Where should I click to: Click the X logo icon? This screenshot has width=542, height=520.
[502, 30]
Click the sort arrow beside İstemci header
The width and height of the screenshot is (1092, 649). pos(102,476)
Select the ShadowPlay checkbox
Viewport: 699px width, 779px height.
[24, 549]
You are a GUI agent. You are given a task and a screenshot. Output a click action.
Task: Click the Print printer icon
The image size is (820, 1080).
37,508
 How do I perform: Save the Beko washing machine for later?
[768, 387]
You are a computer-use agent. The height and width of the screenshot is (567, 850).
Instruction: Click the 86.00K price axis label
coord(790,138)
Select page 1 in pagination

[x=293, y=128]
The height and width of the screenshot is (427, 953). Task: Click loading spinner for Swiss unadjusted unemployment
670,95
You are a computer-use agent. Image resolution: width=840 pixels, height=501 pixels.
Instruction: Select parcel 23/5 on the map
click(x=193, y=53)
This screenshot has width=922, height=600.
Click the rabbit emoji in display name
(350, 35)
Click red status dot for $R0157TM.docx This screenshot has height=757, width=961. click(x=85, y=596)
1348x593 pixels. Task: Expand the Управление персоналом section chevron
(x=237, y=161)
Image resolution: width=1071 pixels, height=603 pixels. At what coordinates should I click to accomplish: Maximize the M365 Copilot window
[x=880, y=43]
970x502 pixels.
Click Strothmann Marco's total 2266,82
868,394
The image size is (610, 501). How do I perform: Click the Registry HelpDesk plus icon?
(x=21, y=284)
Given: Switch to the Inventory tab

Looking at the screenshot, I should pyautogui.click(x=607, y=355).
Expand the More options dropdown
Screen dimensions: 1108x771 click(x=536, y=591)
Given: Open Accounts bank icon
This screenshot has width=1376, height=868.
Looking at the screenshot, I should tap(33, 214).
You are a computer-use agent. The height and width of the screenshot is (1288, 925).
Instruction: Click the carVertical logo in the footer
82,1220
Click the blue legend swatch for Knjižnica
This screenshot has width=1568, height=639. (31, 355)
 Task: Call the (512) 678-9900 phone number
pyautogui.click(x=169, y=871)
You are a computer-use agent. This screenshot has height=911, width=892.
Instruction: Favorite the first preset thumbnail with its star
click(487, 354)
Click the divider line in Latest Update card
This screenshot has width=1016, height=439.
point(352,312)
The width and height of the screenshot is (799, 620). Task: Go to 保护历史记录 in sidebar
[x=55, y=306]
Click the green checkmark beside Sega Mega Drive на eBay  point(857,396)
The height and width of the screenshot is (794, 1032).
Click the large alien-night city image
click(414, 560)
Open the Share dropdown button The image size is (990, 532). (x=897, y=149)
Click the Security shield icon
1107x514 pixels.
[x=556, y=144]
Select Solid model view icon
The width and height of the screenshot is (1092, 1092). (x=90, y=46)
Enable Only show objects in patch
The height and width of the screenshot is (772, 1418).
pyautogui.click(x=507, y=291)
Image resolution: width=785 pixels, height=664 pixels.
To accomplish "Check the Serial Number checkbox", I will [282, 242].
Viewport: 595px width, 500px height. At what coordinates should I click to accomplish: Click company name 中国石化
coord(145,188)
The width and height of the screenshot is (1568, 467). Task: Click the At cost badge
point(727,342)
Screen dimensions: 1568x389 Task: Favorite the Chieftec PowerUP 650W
┄┄┄┄┄┄┄┄┄┄┄┄┄┄┄┄┄┄┄┄
REQUIRED ACTION => Filter the listing down to the lines holding the word "computer", and return those.

WRITTEN ANSWER =>
You are a computer-use agent. The height and width of the screenshot is (567, 850).
You are a computer-use agent. Image resolution: width=840 pixels, height=501 pixels.
You are a computer-use agent. The height and width of the screenshot is (1288, 925).
You are a computer-use agent. This screenshot has height=911, width=892.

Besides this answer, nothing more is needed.